Quell, Michael

Chamber Music

Rubrik: CDs
Verlag/Label: Neos 11046
erschienen in: das Orchester 09/2011 , Seite 82

Dies ist der Klang der geheimen, verborgenen Welt: drei Streicher (Violine, Viola, Violoncello) schieben einzelne Töne übereinander, lassen sie aufleuchten und wieder verschwinden, geben ihnen eine fahle Färbung. So entsteht ein Klangband, das sich allmählich das hohe Register erobert. Man­che Töne klingen jetzt flötenartig, besitzen fast schmerzhafte Intensität. Un­vermittelt fahren rasche Repetitionen dazwischen. Diese klanglichen Schraf­furen beherrschen bald die Szene und sausen durch den Raum, werden aber kurz darauf von feinen Linien in extrem hoher Lage abgelöst. So beginnt das Streichtrio le son d’un monde secret et couvert von Michael Quell, das auf einer 2010 produzierten CD mit weiteren Kammermusikwerken des
in Fulda lebenden Komponisten erschienen ist. Das Stück erweist sich als Musik von enormer Kraft und Intensität, der Komponist betrachtet Klänge gewissermaßen als reich strukturierte Wesen, deren Eigengesetzlichkeit es zu wahren gilt. „Charakteristisches Merkmal des Werks ist die Suche nach neuen Klangwelten, nach un-erhört neuen Wahr­neh­mungs­­räumen und damit untrennbar verbunden das konsequente Sich-Verweigern gegenüber jeglichem abgegriffenen Vokabular“, schreibt Quell in einem Kommentar zu dem 1994 entstandenen Werk. Der 1960 geborene Komponist zählt zu den Künstlern, die ihre Werke sehr bewusst reflektieren, was sich in Werkkommentaren mit einigem philosophischen Anspruch niederschlägt.

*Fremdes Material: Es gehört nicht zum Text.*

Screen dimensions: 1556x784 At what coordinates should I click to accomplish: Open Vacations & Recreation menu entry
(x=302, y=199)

So versteht Quell le son d’un monde secret et couvert auch als Suche nach einer „quasi unendlichen Vielfalt an Denk- und Wahrnehmungsmöglichkeiten“, als Versuch, sich vom „Ratiofaschismus der Funktionäre des Denkens“ zu befreien. Ob man dem folgt, bleibt jedem einzelnen Hörer selbst überlassen. Die Rhetorik des „konsequenten Verweigerns“ und der „un-erhörten Wahrnehmungsräume“ wirkt jedoch ihrerseits bereits
etwas angestaubt.
Nichtsdestotrotz zeitige diese Suche „faszinierende künstlerische Ergebnisse auch mit großem musikantischem Potenzial“, wie Ernst Helmuth Flammer im Beiheft schreibt. Etwa in den „(vier)(aggegrat)-Zuständen“ für Klavier mit dem Titel Anisotropie. Hier lässt Quell zwei Klangsphären variantenreich aufeinandertreffen: den des „normalen“ Klaviertons in Gestalt weit gespreizter Figurationen oder dissonanter Akkorde, und den des mit Plektrum auf den Saiten gespielter Töne, einzeln oder als Glissandi. Der Pianist Akiko Okabe realisiert das mit stupender Treffsicherheit.

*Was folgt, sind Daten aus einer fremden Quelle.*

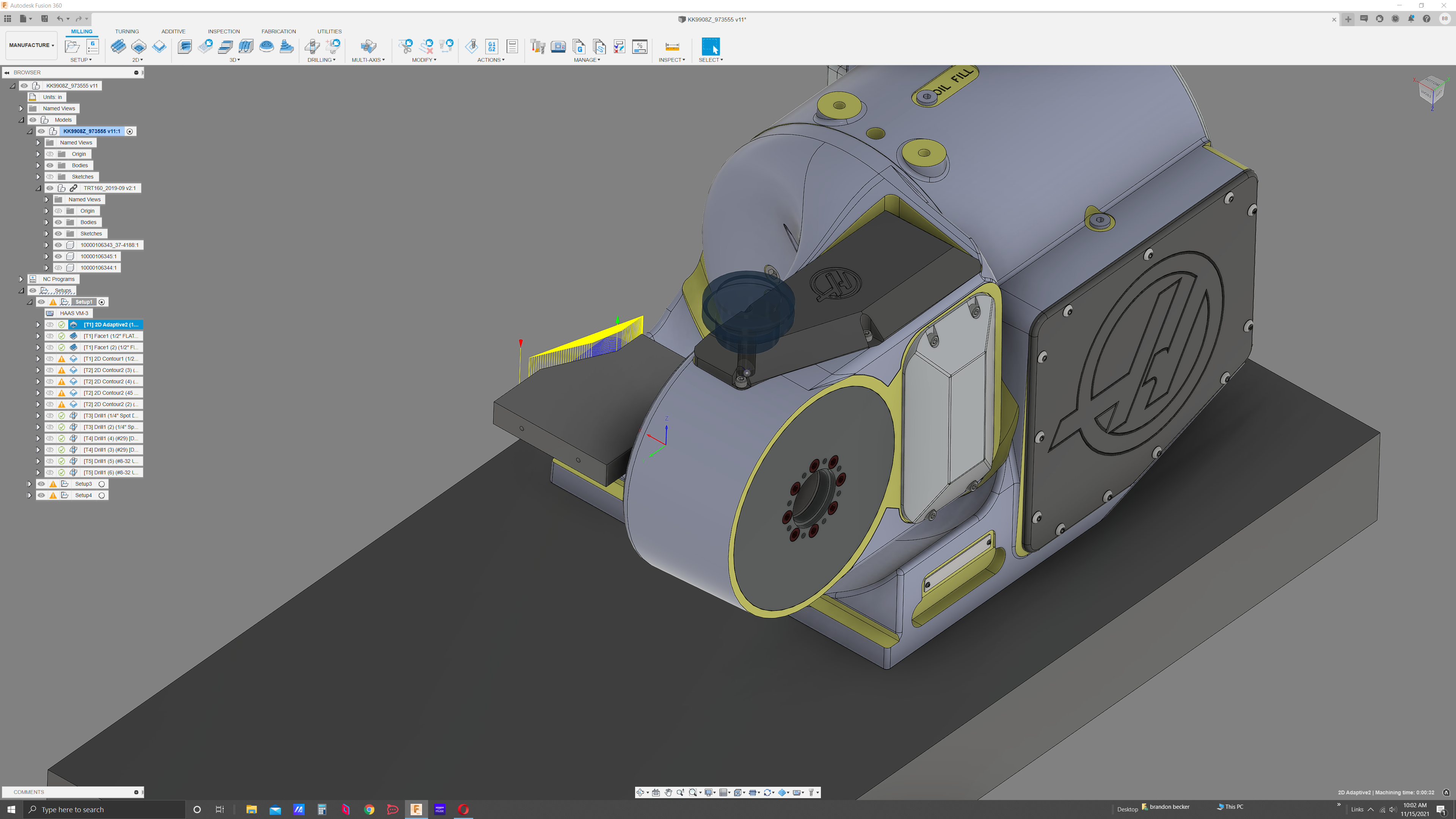Expand the NC Programs node

pos(21,279)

In ähnlicher Weise spielt Quell verschiedene Dichte- und Intensitätsgrade in Anamorphosis II (Polymorphia) für größer besetztes Kammerensemble durch. Im ersten (von zehn) Teilen wird das Klangmaterial in punktuellen Aktionen gleichsam vorgestellt, im weiteren Verlauf erlebt man komplexer werdende Strukturen, aber auch deren Reduzierung bis hin zum Verschwinden ins Geräuschhafte. Das spannende Stück erfährt durch das Ensemble Aventure eine fabelhaft präzise und schlüssige Realisierung. Am Ende implodiert die Musik in einem wabernden Klavierakkord, für Flammer ein „schwarzes Loch“. Weitere Werke auf der CD:
Ekstare für Streichtrio, Oboe und Flöte, temps et couleurs I für Flöte und Gitarre sowie Achronon für Akkordeon und Gitarre.